Spiva’s Main Gallery exhibit, Route 66: Crossing Cultural Lines, showcases more than 100 works by some of America’s premier painters, sculptors, textile artists, poets, and photographers. These works highlight the significant role that Route 66 played in cross-pollinating cultures throughout our country.
“The artists are presenting their interpretations of the stories associated with the highway,” says curator Sara Sonié Joi Thompson-Ruffin. “These experiences include professional baseball, territory bands, jazz musicians, civil rights crusades, military bases, or hopping in that big red truck to search for that perfect place to go camping and fishing. Art is a powerful tool of the truth, and these artists serve as our custodial documenters of our past.”
Fiber artist and designer, Kim Newton, is one of several artists featured in the exhibit. Kim has been recognized as one of the top 100 African Americans in corporate America, having served as Senior Vice President of Consumer Experience of the Hallmark Brand, where she’s enjoyed a 20-plus year career. She’s also been named to the 2017 class of The Henry Crown Fellow by the Aspen Institute and serves as a member of The Executive Leadership Council, The Network of Executive Women, African-American Artist Collective, The Links, Inc. and Alpha Kappa Alpha Sorority, Inc.

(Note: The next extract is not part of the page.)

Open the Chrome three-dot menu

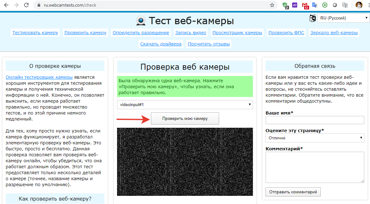click(367, 5)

Kim Newton is an accomplished Fiber Artist and Designer. She is featured above with two of her textiles – a depiction of Langston Hughes, a Joplin native and poet, novelist, fiction writer, playwright, and Harlem Renaissance pioneer (left); and a depiction of an African American woman using real jewelry as a 3D element of the piece (right).
Kim’s grandmother taught her traditional quilting when she was 22. She evolved to a modern approach to the craft, putting herself and her experiences into the storytelling. Instantly recognized as unique, she had the opportunity to feature her quilts in her first show at 28, and eventually secured her first solo show in May of 2020. She works almost exclusively with Indonesian batik fabric because of their color vibrancy, symbolic meaning, and workmanship. She believes the variation of the fabric brings movement to and enhances the emotion of her pieces.